一吻休止,南宮禦將宋卿打橫抱起來到藤木躺椅處,“他也知道以這件事不足以對我構成威脅,
所以真正的籌碼是蠱人,他的目的有二,一是恢複國公府當年沒有與我大淵勾結叛國,
其二,也是要慕容雲和慕容複的人頭,以祭他母後與舅家一脈亡魂。”
宋卿默了默,扶胤是東辰太上皇和太後嫡出長子一事她已經從霍施主嘴裡知道,也是挺驚訝地,
倒不是扶胤的身份尊不尊貴,而是天下人無人不知無人曉扶胤的生母是苗疆人,
或者說國公府一脈都是苗疆人,有這樣的母親和舅舅家,扶胤善巫蠱到何種地步可想而知,
想想當初自己差點把這樣危險的一個人養在後院,頗感心有餘悸。
至於當年東辰國公府一事……
“你答應了?”
南宮禦眉宇揚起不可置否,不過是陳述一件與大淵毫無瓜葛的事實和兩條人命罷了,
於他們而言無足輕重,而以此交換後拿下東辰可省去不少損失和麻煩,何樂而不為?
宋卿擰眉,稍作思忖後不太能激烈扶胤的所作所為,側過身抱住剛坐下來的男人窄腰,
“可是他這樣做的話,豈不是東辰人都會知道是他還活著且在我們大淵,還幫你這個大淵皇滅打他們東辰?”

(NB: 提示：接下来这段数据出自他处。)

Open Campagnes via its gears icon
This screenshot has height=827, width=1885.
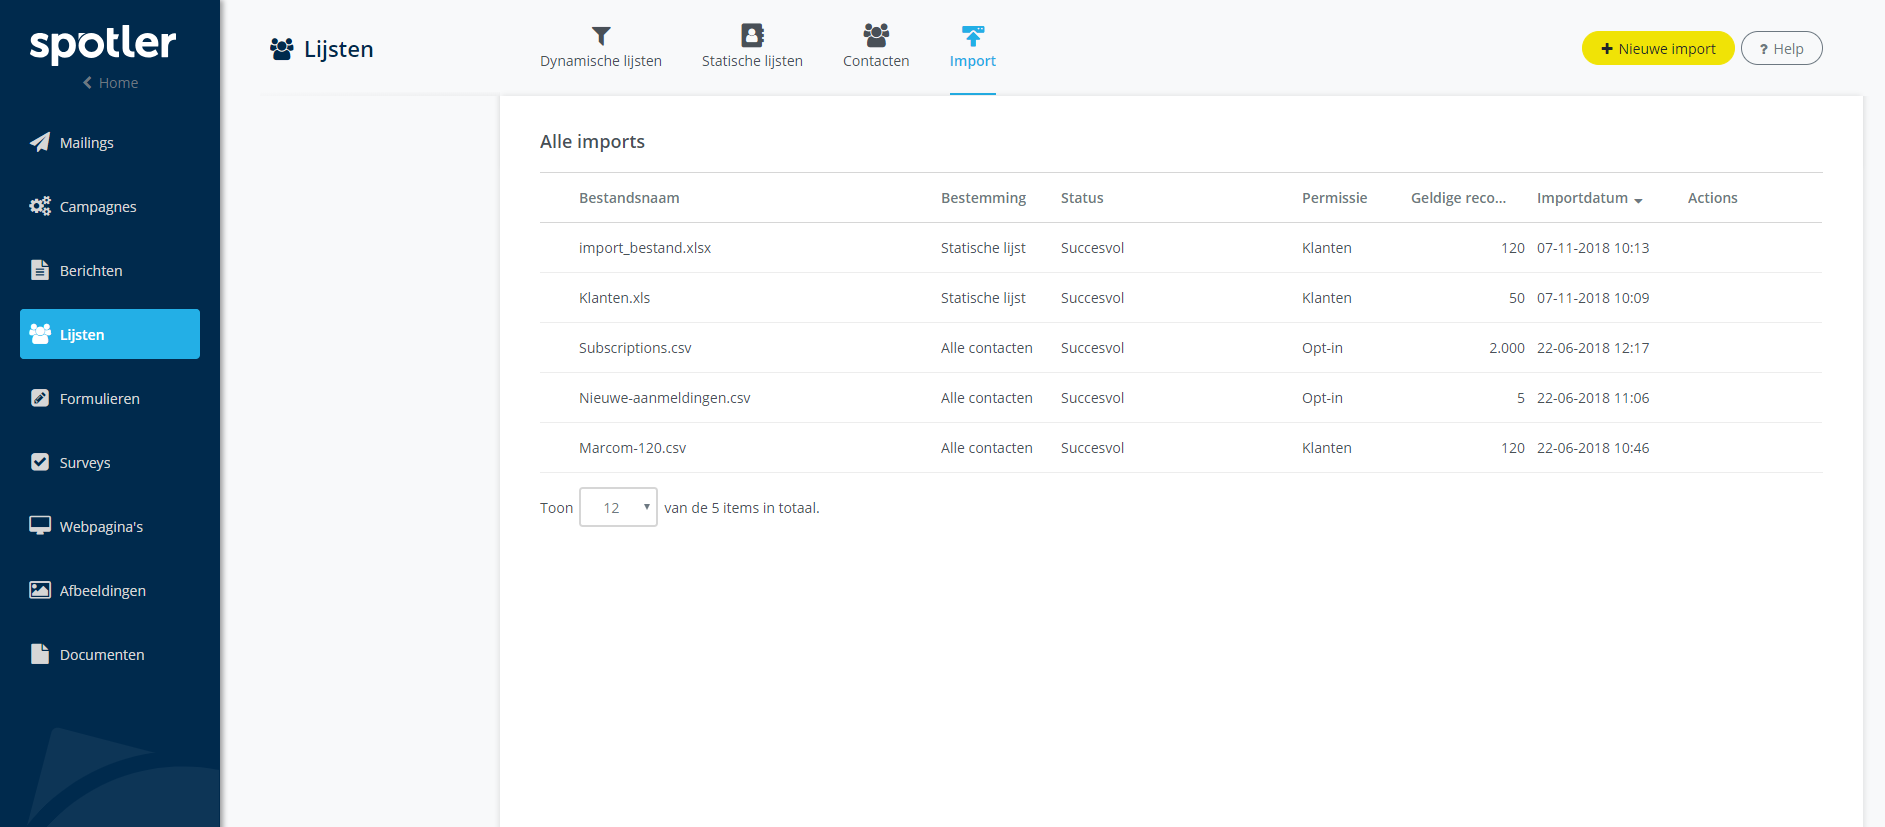click(x=40, y=206)
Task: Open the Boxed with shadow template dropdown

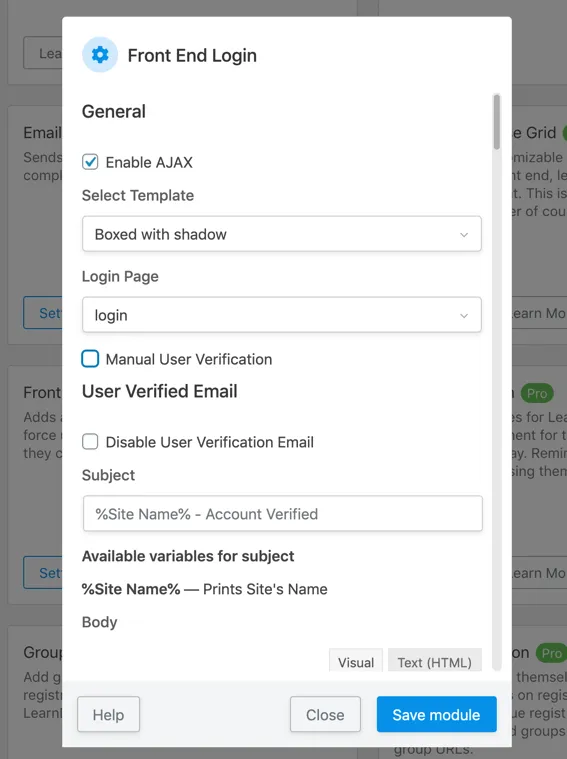Action: pyautogui.click(x=282, y=234)
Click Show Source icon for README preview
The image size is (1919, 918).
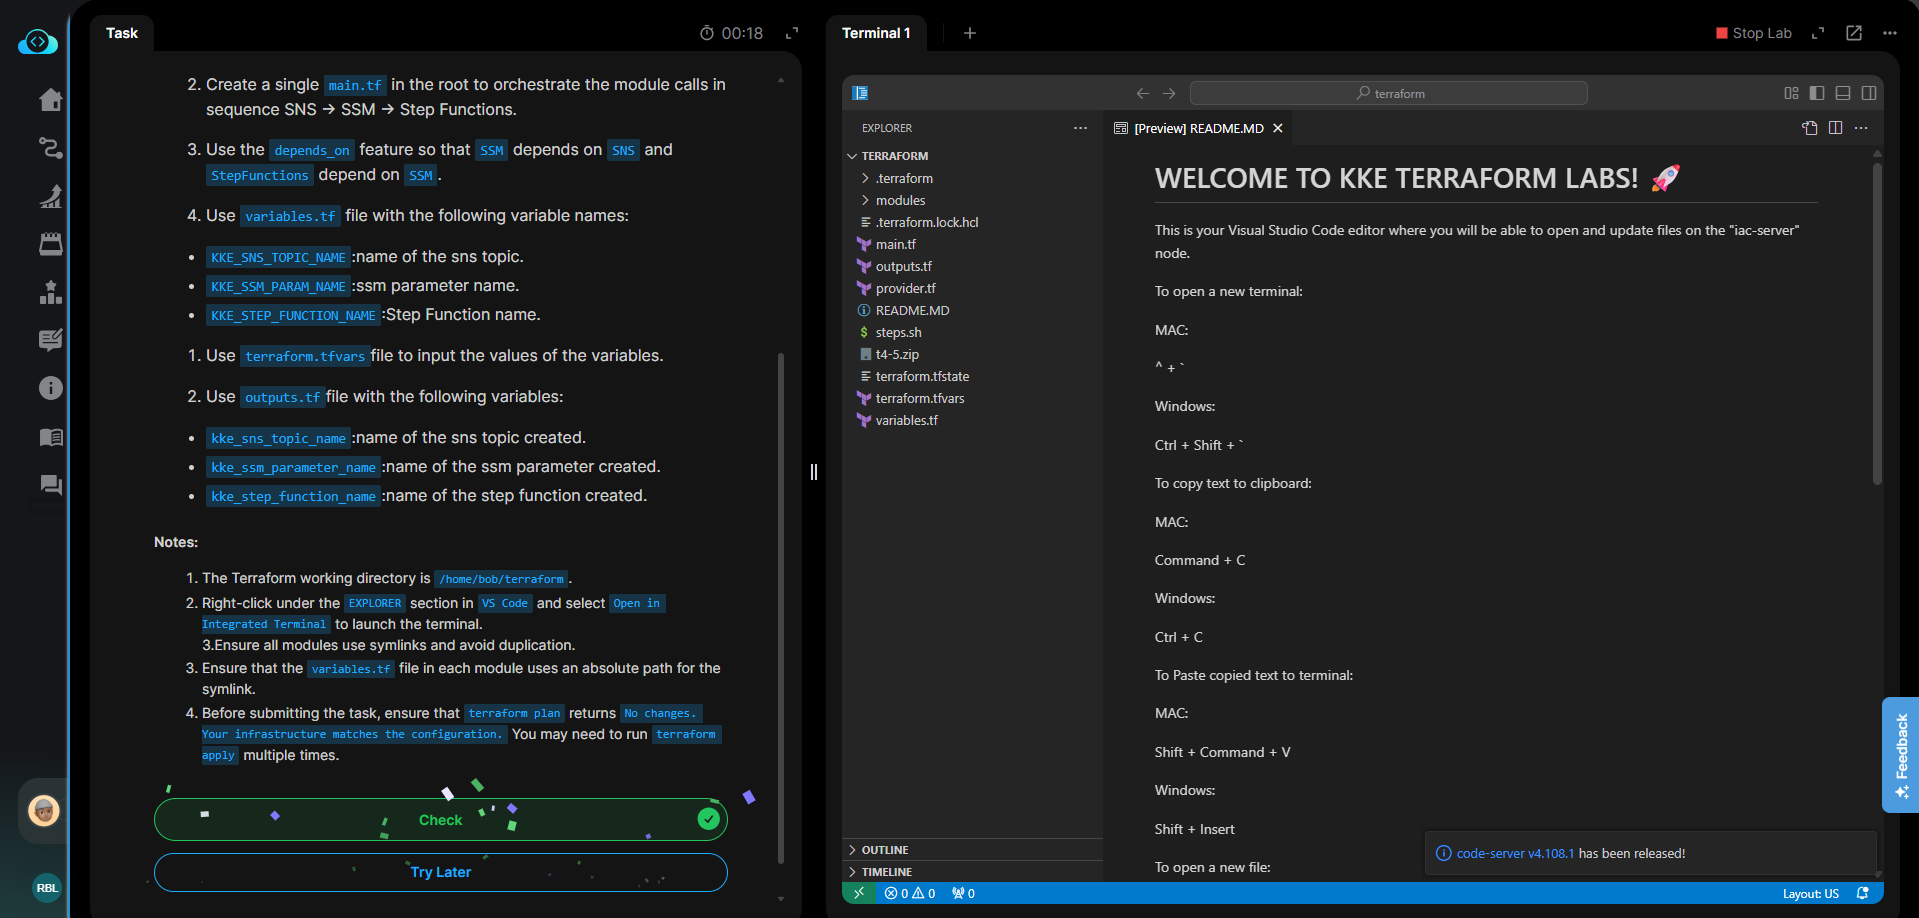pyautogui.click(x=1809, y=128)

如此一來為國公府正名還當年清白好像沒什麼必要,都做實這個勾結外邦叛國的罪名了,
再大費周章正名還有什麼意義?左右在東辰百姓心裡他們都是罪人。
“他這麼做是想慕容雲和慕容複還有聽信國公府叛國的百姓明白,
國公府能護東辰做功臣,也能如他們所願當奸佞毀東辰,複仇罷了。”
南宮禦闔上眸,乾燥大掌覆在妻子抱在自己腰身的手背,談及這些事神情尤為寡淡,
東辰中有著如何的內幕鬥爭與他無關,他要的隻有一個目的,那就是讓東辰徹底消失在曆史長河。
周圍的空氣仿佛都因帝王通身隱約升起的殺意冷卻,宋卿歎息一聲纖長興潤的手指與男人十指相扣,
“蠱人是不是很棘手?”
東辰養蠱人充當兵馬在五年前那兩戰何後已經不是什麼秘密,蠱人,以金剛蠱為宿主,
寄生在人體內繁衍生息,這種人力大無窮且沒有常人有的痛覺神經,嚴格意義上來說蠱人已經不是人,
而是培養出來的一具具行屍走肉,在戰場上用這樣的人衝頭陣再合適不過。
南宮禦鳳眸睜開劃過一抹晦暗不明,避而不答,伸手拉了拉蓋著兩人身上的柔軟毯子,
“都由我處理就好,好好養胎養好身體,待生產那日你與我們女兒的平安就是我最大的慰藉。”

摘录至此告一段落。